Unfortunately, while a total EU, or Schengen-wide ban on Russian tourists would almost certainly lead to ordinary Russians beginning to question why their country has become a pariah state, such a ban is unlikely given that German Chancellor Olaf Scholz has made it clear he is against such measures.

“Other major countries such as Italy, France, Spain would likely also be reluctant,” says Braghiroli.

“The other, more likely option, is that member states will continue to take unilateral action.”

Expulsion of Russian diplomats

The isolation of Russia in Europe has not been limited to some countries halting the issuance of visas.

High-level diplomacy is also collapsing as a consequence of Russia’s war on Ukraine, and again, it is states in Central and Eastern Europe taking the lead.

By May of this year, the 11 EU member states in emerging Europe had together expelled a total of 284 Russian diplomats, according to the Centre for Strategic and International Studies. This is more than all other EU member states combined.

“Diplomats identified as spies should be quickly kicked out, although basic diplomatic relations should be kept up – as unpleasant as this often may seem,” Andreas Umland, analyst at the Stockholm Centre for Eastern European Studies, tells Emerging Europe.

In many countries, Russian embassies do not serve as a legitimate representation of the country to provide services to citizens, but as hubs for improper influence and even political pressure, points out Braghiroli.

“The former Bulgarian government recently expelled 70 Russian diplomats from the country. My question is: Considering that Bulgaria is not the United States, and Sofia is not London, what was the purpose of 70 Russian diplomats being there in the first place?”

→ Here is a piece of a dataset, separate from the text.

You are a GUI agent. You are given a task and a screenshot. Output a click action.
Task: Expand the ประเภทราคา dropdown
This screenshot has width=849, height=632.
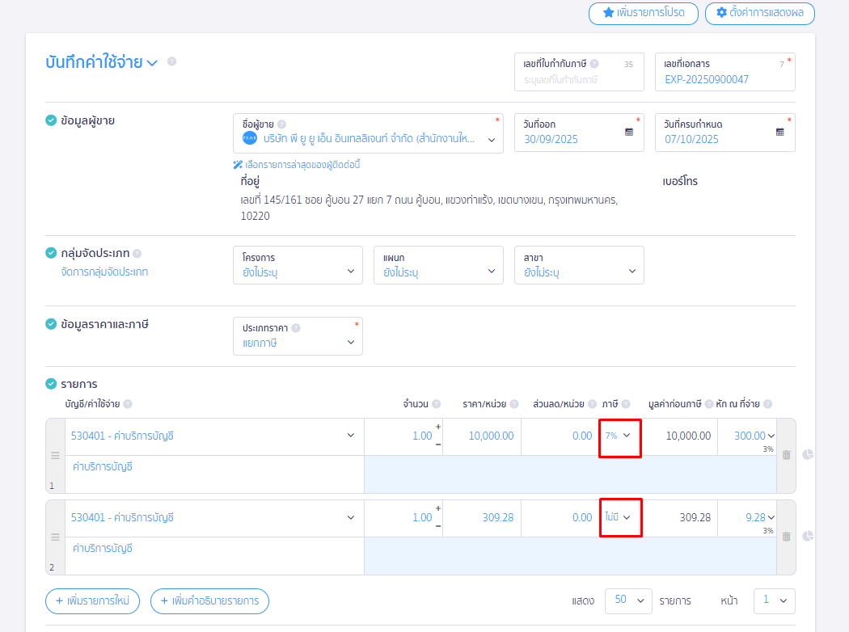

CEE countries have played a crucial role in cutting off ties with Russia as well as downplaying the diplomatic significance of mutual cooperation.

“It is essential to continue pursuing a Russia policy together, which is also true for the diplomatic realm and – for example – calls to Vladimir Putin, which should be better coordinated and discussed before fragmenting the EU’s and NATO’s ties with Russia,” Pavel Havlicek, of the Research Centre Association for International Affairs in Prague, tells Emerging Europe.

“The role of the CEE countries should be as facilitators of such consensus building since it is these states that are most exposed to the consequences of the Russian war against Ukraine.”

How cutting ties with Russia helps Ukraine

Havlicek further explains that a crucial element of cutting ties with Russia is the closer integration of Ukraine with the EU and an increased level of cooperation with NATO.

“Ukraine is becoming a central piece of the EU’s eastern policy, which determines the EU’s and NATO’s relations with Russia to their full extent. This is then reflected in a number of policy domains, including energy, trade, interconnectedness or others, which are now being upgraded to an higher level.”

It is further suggested that the frozen Russian assets of the Central Bank of Russia, as well as of oligarchs and other regime representatives, could in the near future be used for the reconstruction of Ukraine and restoration of its destroyed infrastructure.

“Yes, indeed, for a more robust Russia policy, it is necessary to speak on the topic with a common voice from both the EU and NATO,” says Havlicek.

To achieve this vital objective, he says, both alliances should make proper use of their newly approved strategic documents (the Strategic Compass in the case of the EU and the New Strategic Concept of NATO) in order to build a new consensus in future relations with Russia even if more discussion is necessary in order to achieve that in practice.

Not for the first time since Russia invaded Ukraine, the rest of the EU – and NATO – would do well to follow the lead of emerging Europe.